__요구 사항__: 아래 기록의 모든 줄을 번호 목록으로 정리하세요. 빈 줄은 빼세요.

__제공된 기록__:
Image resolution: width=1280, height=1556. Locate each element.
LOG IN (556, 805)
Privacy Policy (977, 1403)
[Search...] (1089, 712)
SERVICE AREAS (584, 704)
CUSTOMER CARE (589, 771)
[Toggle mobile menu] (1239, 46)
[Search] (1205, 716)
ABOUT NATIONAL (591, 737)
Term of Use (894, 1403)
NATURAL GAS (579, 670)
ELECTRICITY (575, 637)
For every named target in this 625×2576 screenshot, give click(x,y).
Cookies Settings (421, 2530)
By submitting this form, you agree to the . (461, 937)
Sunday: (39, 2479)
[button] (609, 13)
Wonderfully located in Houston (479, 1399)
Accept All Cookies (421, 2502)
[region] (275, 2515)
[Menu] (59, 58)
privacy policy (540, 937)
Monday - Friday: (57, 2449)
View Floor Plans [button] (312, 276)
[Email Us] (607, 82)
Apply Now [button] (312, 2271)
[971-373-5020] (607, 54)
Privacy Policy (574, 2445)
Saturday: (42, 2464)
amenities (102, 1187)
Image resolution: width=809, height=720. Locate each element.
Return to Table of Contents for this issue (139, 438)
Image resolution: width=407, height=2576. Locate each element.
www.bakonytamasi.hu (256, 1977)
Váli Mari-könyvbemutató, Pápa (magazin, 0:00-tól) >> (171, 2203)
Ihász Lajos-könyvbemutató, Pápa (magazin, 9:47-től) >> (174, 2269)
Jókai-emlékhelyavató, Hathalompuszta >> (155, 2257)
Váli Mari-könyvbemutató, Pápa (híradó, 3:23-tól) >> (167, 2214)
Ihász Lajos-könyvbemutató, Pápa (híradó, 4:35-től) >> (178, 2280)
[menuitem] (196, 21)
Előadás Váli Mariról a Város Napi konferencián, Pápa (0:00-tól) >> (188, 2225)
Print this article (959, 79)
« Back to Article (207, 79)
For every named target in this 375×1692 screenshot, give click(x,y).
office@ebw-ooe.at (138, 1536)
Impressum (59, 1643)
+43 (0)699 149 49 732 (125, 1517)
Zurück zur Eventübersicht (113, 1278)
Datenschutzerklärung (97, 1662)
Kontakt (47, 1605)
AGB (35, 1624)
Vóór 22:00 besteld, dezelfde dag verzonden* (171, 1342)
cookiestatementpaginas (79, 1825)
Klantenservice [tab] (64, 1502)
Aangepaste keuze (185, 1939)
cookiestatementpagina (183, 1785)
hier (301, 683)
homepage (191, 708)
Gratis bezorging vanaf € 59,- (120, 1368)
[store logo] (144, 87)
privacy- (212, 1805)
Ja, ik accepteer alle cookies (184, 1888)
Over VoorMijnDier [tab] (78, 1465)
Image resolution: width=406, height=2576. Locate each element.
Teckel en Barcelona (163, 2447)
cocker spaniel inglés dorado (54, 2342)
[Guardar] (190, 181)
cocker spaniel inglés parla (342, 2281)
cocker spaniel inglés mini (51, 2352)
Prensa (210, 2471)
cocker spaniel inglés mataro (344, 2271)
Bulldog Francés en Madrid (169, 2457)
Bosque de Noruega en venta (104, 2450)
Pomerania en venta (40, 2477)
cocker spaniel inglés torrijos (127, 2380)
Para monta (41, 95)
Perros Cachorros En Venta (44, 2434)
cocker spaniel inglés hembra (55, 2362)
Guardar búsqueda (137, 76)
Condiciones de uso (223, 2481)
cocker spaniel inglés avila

__전체 결과__:
1. Image resolution: width=1280, height=1556. Locate each element.
2. LOG IN (556, 805)
3. Privacy Policy (977, 1403)
4. [Search...] (1089, 712)
5. SERVICE AREAS (584, 704)
6. CUSTOMER CARE (589, 771)
7. [Toggle mobile menu] (1239, 46)
8. [Search] (1205, 716)
9. ABOUT NATIONAL (591, 737)
10. Term of Use (894, 1403)
11. NATURAL GAS (579, 670)
12. ELECTRICITY (575, 637)
13. For every named target in this 625×2576 screenshot, give click(x,y).
14. Cookies Settings (421, 2530)
15. By submitting this form, you agree to the . (461, 937)
16. Sunday: (39, 2479)
17. [button] (609, 13)
18. Wonderfully located in Houston (479, 1399)
19. Accept All Cookies (421, 2502)
20. [region] (275, 2515)
21. [Menu] (59, 58)
22. privacy policy (540, 937)
23. Monday - Friday: (57, 2449)
24. View Floor Plans [button] (312, 276)
25. [Email Us] (607, 82)
26. Apply Now [button] (312, 2271)
27. [971-373-5020] (607, 54)
28. Privacy Policy (574, 2445)
29. Saturday: (42, 2464)
30. amenities (102, 1187)
31. Image resolution: width=809, height=720. Locate each element.
32. Return to Table of Contents for this issue (139, 438)
33. Image resolution: width=407, height=2576. Locate each element.
34. www.bakonytamasi.hu (256, 1977)
35. Váli Mari-könyvbemutató, Pápa (magazin, 0:00-tól) >> (171, 2203)
36. Ihász Lajos-könyvbemutató, Pápa (magazin, 9:47-től) >> (174, 2269)
37. Jókai-emlékhelyavató, Hathalompuszta >> (155, 2257)
38. Váli Mari-könyvbemutató, Pápa (híradó, 3:23-tól) >> (167, 2214)
39. Ihász Lajos-könyvbemutató, Pápa (híradó, 4:35-től) >> (178, 2280)
40. [menuitem] (196, 21)
41. Előadás Váli Mariról a Város Napi konferencián, Pápa (0:00-tól) >> (188, 2225)
42. Print this article (959, 79)
43. « Back to Article (207, 79)
44. For every named target in this 375×1692 screenshot, give click(x,y).
45. office@ebw-ooe.at (138, 1536)
46. Impressum (59, 1643)
47. +43 (0)699 149 49 732 (125, 1517)
48. Zurück zur Eventübersicht (113, 1278)
49. Datenschutzerklärung (97, 1662)
50. Kontakt (47, 1605)
51. AGB (35, 1624)
52. Vóór 22:00 besteld, dezelfde dag verzonden* (171, 1342)
53. cookiestatementpaginas (79, 1825)
54. Klantenservice [tab] (64, 1502)
55. Aangepaste keuze (185, 1939)
56. cookiestatementpagina (183, 1785)
57. hier (301, 683)
58. homepage (191, 708)
59. Gratis bezorging vanaf € 59,- (120, 1368)
60. [store logo] (144, 87)
61. privacy- (212, 1805)
62. Ja, ik accepteer alle cookies (184, 1888)
63. Over VoorMijnDier [tab] (78, 1465)
64. Image resolution: width=406, height=2576. Locate each element.
65. Teckel en Barcelona (163, 2447)
66. cocker spaniel inglés dorado (54, 2342)
67. [Guardar] (190, 181)
68. cocker spaniel inglés parla (342, 2281)
69. cocker spaniel inglés mini (51, 2352)
70. Prensa (210, 2471)
71. cocker spaniel inglés mataro (344, 2271)
72. Bulldog Francés en Madrid (169, 2457)
73. Bosque de Noruega en venta (104, 2450)
74. Pomerania en venta (40, 2477)
75. cocker spaniel inglés torrijos (127, 2380)
76. Para monta (41, 95)
77. Perros Cachorros En Venta (44, 2434)
78. cocker spaniel inglés hembra (55, 2362)
79. Guardar búsqueda (137, 76)
80. Condiciones de uso (223, 2481)
81. cocker spaniel inglés avila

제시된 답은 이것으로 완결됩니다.